● **WORK REQUEST A**:
According to the text on the SM31 locomotive, how many units did PKP buy?
● **WORK REQUEST B**:
Write out the passage of the SM31 locomotive text from "As the main" to "brought to Poland.", word for word.

● **TEXT PASSAGE**:
*** Block opens ***

SM31 (production model 411D) is a Polish series of diesel shunting locomotives used by PKP and industry.

==History==
The SM31 class was designed for shunting heavy freight trains in large freight stations, works and harbours. The design was elaborated in Fablok in 1973, mainly on the basis of SM42 locomotive. Production of this series lasted between 1976 and 1981, as well as between 1983 and 1985. In this period PKP bought 167 units. About 200 locomotives were produced in total, with the rest of them servicing Polish industry, chiefly mining. The first 2 prototypes (SM31-001 and SM31-002) were sold to industrial works, and PKP's last locomotive was re-bought from an industrial user (SM31-170).

As the main purpose of this series was shunting heavy freight trains, after its introduction PKP possessed shunters suited for all purposes. For extremely light trains mainly SM03 locomotives were used. Medium light trains were shunted by SM30 series, medium weight trains were left for SM42 engines. The last thing to be done was the introduction of heavy shunter able to work in severe climatic conditions, what did not happen before SM48 were brought to Poland.

*** Block closes ***

● **DATASET**:
*** Block opens ***

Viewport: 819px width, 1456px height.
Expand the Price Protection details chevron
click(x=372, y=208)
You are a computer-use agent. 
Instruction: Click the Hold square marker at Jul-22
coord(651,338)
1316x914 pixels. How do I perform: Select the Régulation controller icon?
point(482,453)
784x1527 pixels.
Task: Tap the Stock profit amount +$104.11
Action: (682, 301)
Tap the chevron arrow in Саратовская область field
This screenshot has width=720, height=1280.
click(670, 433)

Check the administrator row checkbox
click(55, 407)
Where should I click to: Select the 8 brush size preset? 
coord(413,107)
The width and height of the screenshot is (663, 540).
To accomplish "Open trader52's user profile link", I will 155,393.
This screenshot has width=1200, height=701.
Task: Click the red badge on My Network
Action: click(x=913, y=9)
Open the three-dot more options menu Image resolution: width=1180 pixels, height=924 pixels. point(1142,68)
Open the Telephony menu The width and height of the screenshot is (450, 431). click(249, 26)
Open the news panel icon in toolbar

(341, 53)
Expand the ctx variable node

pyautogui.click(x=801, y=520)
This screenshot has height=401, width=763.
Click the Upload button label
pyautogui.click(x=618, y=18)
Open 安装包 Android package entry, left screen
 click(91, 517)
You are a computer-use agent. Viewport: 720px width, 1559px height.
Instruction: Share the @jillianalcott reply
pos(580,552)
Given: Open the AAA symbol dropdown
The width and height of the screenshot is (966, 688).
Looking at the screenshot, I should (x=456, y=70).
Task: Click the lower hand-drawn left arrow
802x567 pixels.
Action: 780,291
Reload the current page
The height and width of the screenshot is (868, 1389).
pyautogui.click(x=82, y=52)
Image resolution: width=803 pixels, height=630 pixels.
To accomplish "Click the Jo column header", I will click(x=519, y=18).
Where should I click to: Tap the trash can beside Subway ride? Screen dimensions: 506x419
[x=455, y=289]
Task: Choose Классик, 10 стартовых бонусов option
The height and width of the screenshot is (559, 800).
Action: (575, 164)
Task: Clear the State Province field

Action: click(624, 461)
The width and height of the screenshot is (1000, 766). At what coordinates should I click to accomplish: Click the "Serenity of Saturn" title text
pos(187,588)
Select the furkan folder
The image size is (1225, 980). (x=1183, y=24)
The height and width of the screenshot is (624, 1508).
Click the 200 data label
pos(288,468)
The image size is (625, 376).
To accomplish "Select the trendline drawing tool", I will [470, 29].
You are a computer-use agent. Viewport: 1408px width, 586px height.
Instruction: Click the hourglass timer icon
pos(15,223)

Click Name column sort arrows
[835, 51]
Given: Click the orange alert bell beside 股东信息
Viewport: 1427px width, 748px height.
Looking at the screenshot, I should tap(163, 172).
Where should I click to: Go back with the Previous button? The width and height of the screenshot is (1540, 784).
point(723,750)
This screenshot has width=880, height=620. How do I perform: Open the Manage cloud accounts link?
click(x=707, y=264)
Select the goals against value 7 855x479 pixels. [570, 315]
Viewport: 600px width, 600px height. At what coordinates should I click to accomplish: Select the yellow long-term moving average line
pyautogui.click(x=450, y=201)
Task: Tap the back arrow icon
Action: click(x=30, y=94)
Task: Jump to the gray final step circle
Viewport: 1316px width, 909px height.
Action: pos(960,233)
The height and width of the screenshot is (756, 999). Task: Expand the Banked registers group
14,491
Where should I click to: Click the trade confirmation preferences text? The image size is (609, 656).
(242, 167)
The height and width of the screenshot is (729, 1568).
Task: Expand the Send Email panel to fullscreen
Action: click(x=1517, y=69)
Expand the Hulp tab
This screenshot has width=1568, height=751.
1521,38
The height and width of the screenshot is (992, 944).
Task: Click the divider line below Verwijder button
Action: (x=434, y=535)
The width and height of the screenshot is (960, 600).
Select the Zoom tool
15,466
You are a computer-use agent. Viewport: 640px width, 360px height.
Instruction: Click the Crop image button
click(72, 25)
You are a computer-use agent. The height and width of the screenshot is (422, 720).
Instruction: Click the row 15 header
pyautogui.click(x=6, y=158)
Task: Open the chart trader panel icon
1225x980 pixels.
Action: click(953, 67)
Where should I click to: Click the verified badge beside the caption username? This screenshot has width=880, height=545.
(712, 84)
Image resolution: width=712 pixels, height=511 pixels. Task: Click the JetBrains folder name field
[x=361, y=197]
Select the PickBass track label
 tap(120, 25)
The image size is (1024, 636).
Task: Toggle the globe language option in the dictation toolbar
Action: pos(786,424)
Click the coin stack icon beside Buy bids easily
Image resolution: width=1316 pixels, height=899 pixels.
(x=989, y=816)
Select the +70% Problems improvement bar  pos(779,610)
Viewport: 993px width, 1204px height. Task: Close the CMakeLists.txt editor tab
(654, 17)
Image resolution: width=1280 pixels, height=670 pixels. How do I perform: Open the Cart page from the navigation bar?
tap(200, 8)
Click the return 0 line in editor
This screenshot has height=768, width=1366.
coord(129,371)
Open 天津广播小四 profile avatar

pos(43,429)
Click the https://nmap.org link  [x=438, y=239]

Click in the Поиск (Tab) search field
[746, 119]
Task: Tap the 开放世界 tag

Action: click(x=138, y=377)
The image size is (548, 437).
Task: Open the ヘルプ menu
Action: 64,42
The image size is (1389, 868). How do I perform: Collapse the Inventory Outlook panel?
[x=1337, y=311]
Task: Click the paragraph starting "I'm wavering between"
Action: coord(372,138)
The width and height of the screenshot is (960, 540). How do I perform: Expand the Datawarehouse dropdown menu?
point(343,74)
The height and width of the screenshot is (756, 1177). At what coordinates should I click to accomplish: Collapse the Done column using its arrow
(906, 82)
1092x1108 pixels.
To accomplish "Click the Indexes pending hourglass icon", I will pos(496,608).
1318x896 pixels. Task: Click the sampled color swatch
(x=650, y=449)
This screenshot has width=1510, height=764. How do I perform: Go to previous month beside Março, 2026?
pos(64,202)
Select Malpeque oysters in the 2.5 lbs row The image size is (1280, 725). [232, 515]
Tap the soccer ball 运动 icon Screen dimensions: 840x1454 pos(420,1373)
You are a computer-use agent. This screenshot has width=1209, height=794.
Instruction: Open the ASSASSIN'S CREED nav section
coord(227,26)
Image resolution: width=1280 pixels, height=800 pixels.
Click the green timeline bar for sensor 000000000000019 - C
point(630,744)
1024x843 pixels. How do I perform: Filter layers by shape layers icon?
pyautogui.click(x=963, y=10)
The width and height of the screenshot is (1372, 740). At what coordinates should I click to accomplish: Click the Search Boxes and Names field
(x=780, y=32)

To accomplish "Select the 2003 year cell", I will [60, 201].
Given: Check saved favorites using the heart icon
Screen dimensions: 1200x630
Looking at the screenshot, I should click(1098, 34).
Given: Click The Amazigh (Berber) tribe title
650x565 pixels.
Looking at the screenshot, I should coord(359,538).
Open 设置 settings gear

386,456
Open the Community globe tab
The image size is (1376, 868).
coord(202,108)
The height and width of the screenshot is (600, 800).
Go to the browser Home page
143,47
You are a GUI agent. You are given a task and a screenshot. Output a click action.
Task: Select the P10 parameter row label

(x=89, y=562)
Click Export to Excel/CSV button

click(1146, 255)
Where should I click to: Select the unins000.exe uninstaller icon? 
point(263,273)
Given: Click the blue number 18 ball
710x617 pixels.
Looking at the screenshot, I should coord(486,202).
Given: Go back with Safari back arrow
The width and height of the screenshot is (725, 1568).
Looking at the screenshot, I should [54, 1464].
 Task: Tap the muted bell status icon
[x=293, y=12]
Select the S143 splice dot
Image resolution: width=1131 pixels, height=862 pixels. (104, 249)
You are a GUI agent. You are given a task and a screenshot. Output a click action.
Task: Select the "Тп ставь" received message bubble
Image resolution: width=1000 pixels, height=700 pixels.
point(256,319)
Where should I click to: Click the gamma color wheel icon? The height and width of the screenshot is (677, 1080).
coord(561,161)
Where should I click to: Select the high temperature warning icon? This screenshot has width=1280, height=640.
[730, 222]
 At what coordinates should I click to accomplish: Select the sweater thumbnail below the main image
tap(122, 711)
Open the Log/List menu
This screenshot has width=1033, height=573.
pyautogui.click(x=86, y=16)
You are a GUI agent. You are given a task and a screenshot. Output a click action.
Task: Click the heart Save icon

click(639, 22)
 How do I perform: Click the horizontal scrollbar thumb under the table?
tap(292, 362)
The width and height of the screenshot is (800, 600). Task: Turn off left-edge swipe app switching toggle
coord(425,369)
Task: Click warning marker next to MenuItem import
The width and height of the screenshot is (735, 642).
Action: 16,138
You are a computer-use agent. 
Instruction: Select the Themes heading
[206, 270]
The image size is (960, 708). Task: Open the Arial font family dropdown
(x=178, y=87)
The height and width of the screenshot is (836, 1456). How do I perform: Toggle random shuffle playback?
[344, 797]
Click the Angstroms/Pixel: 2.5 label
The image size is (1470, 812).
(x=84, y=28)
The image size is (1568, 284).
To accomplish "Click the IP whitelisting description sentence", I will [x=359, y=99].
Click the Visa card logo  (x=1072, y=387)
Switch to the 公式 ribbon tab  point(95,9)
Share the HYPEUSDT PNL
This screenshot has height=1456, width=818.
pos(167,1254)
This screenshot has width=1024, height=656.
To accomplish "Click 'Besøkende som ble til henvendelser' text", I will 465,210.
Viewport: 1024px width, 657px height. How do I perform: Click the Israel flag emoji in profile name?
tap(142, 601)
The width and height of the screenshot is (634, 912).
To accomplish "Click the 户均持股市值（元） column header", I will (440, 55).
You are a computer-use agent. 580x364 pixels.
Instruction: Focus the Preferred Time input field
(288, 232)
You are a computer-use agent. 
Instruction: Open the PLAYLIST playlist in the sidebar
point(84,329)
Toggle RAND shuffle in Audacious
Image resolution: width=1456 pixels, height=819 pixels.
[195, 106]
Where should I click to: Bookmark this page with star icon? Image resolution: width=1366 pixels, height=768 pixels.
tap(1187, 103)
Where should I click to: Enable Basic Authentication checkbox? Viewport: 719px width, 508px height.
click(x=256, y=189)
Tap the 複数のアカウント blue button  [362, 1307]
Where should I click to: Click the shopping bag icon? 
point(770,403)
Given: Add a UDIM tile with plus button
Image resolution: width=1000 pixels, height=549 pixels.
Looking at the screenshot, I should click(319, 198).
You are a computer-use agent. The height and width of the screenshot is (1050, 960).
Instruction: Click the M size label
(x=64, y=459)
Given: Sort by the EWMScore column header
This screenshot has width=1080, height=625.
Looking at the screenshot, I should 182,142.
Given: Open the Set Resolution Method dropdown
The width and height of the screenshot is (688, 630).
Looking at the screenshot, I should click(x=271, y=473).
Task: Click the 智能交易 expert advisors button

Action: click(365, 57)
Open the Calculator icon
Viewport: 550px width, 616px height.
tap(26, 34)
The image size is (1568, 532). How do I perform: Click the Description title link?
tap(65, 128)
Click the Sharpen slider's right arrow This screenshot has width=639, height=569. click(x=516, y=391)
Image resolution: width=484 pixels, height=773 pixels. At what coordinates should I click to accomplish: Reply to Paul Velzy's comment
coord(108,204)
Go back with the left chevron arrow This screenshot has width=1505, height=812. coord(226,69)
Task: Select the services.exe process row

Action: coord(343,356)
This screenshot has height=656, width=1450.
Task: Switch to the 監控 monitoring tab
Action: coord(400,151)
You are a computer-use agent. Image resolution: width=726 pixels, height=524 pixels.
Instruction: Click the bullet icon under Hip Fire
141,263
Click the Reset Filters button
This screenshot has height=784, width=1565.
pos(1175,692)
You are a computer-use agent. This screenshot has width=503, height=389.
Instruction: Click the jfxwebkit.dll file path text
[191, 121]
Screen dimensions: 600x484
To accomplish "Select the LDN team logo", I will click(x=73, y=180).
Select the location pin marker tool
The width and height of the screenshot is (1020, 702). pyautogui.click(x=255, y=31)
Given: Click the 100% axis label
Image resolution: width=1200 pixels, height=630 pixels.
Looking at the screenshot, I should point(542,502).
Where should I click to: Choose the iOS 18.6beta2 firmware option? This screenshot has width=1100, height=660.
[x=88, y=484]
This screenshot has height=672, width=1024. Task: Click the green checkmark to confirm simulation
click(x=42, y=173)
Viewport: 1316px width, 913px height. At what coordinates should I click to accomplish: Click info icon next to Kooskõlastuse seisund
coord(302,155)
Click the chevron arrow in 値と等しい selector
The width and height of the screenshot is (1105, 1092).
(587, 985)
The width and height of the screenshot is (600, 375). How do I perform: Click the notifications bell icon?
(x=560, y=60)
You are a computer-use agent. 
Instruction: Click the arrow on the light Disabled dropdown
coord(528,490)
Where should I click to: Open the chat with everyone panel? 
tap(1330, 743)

*** Block closes ***

● **WRITTEN ANSWER A**:
PKP bought 167 units.

● **WRITTEN ANSWER B**:
As the main purpose of this series was shunting heavy freight trains, after its introduction PKP possessed shunters suited for all purposes. For extremely light trains mainly SM03 locomotives were used. Medium light trains were shunted by SM30 series, medium weight trains were left for SM42 engines. The last thing to be done was the introduction of heavy shunter able to work in severe climatic conditions, what did not happen before SM48 were brought to Poland.